**Required work**
Find every line in the items below that contains the word "Open", and copy each of those lines. The match is case-sensitive.
───── Record list ─────
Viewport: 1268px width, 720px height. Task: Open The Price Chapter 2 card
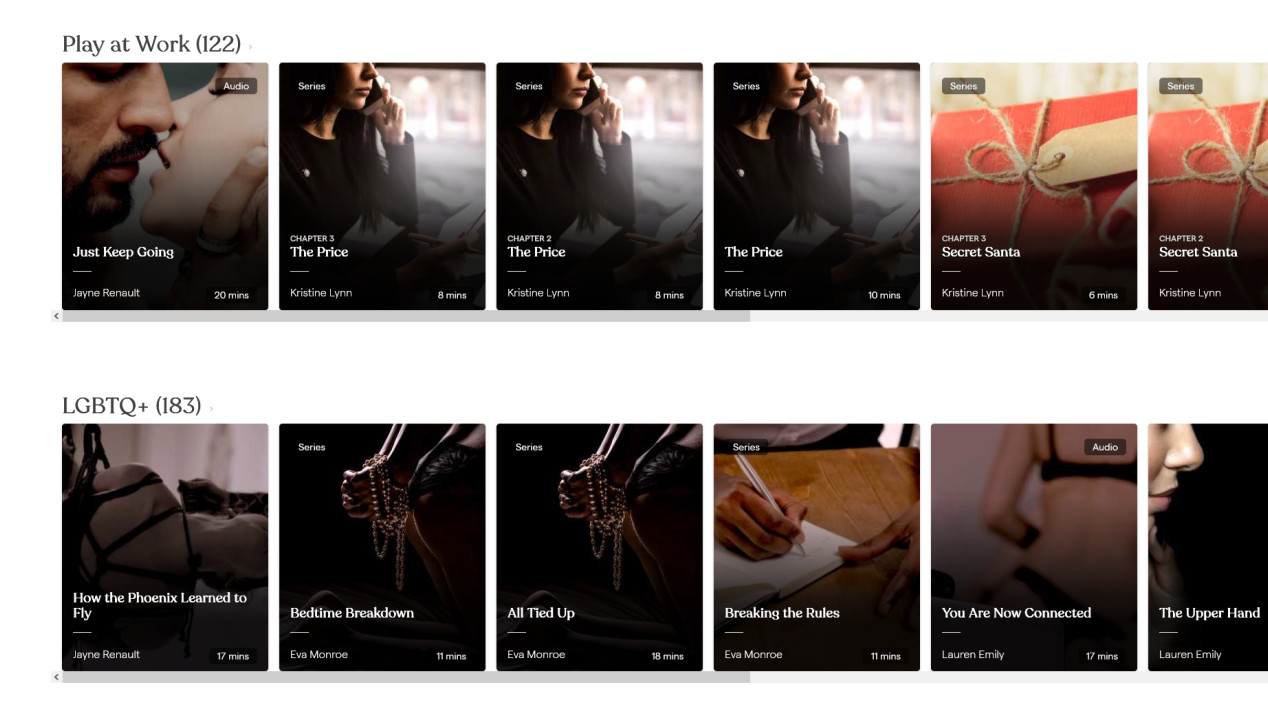(599, 186)
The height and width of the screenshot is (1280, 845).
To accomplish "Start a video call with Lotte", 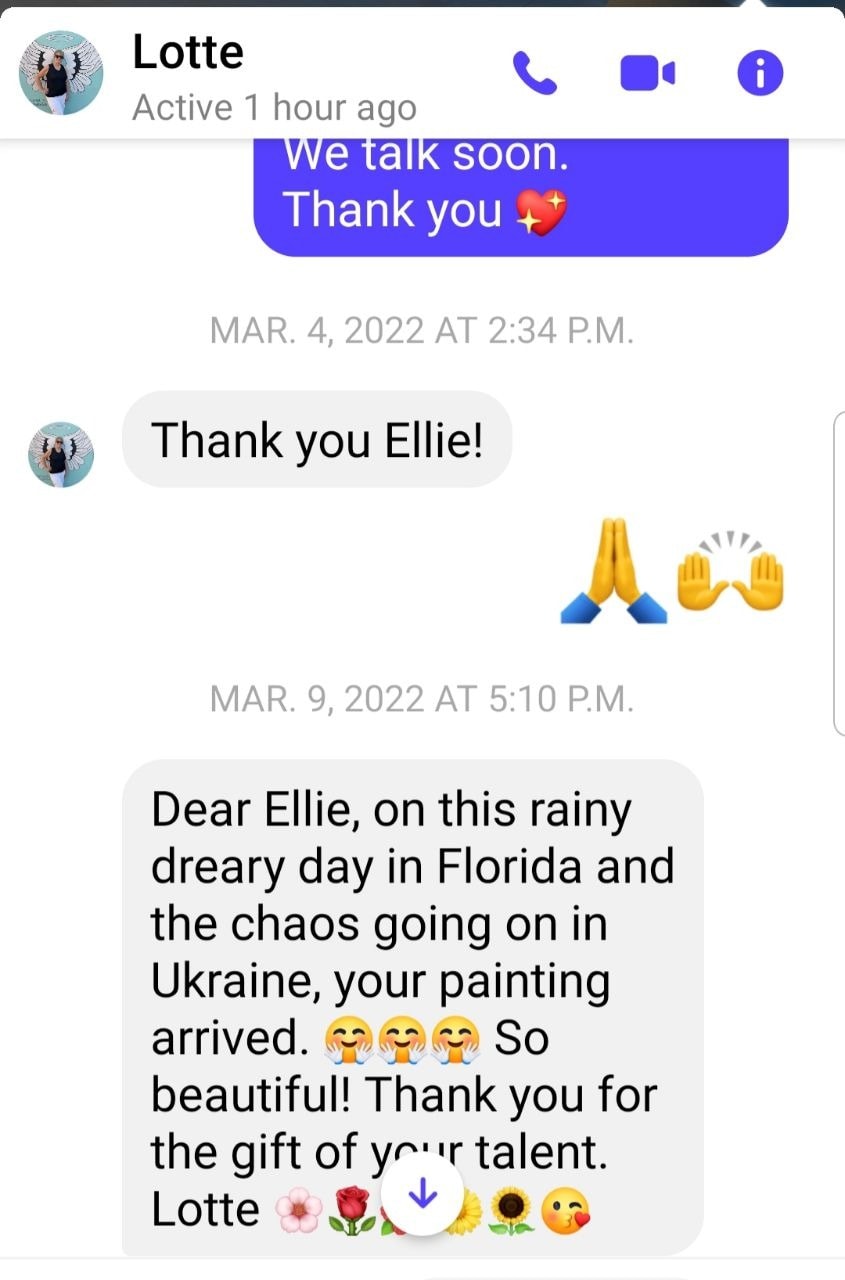I will [647, 73].
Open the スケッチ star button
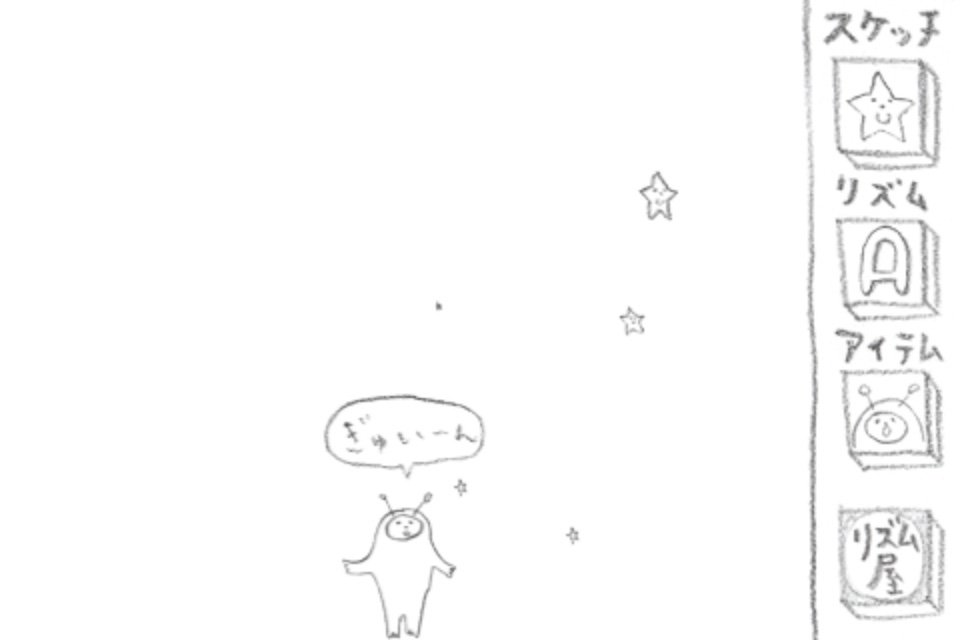Image resolution: width=960 pixels, height=640 pixels. [883, 111]
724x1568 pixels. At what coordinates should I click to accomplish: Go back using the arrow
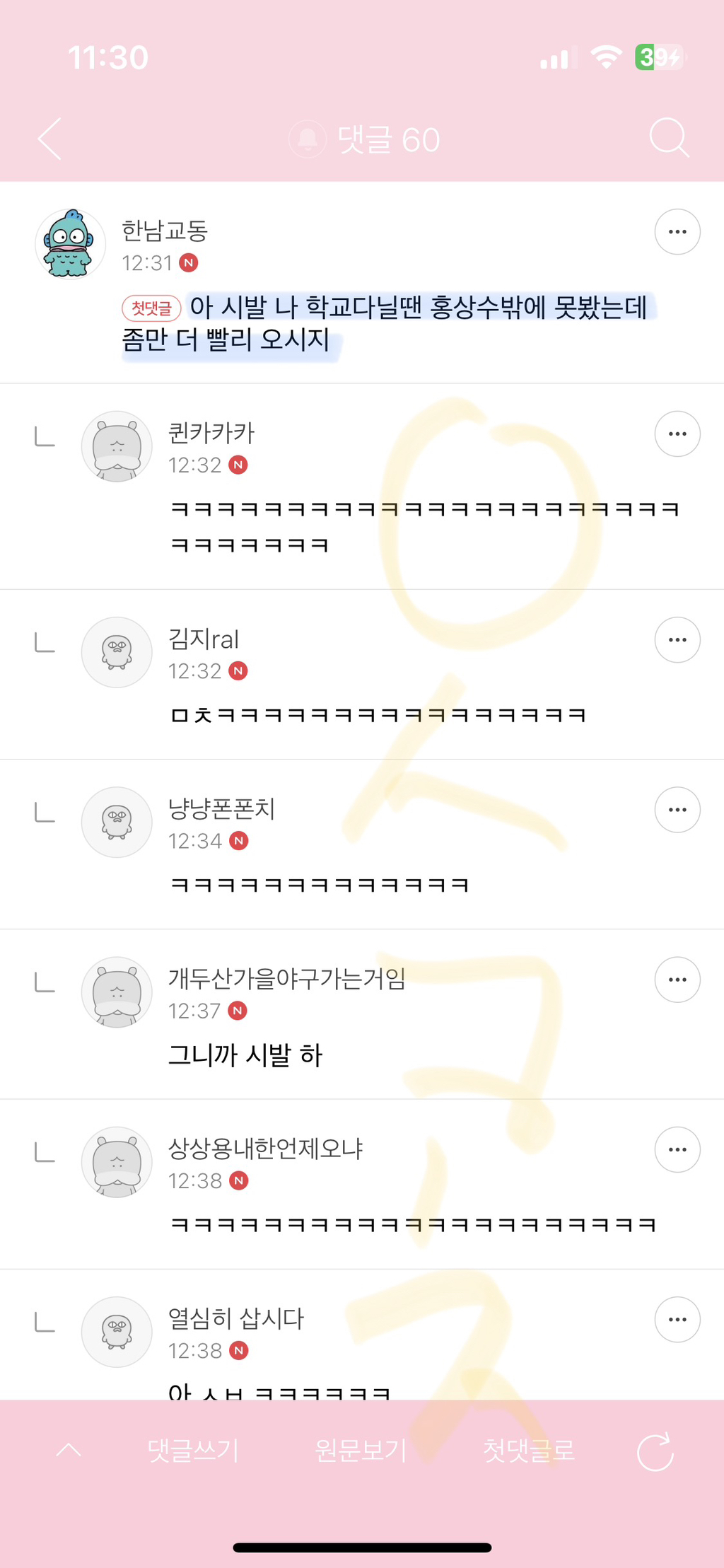(x=50, y=139)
─────
**Exercise answer**
Viewport: 1268px width, 720px height. Task: Open The Price Chapter 2 card
Open the スケッチ star button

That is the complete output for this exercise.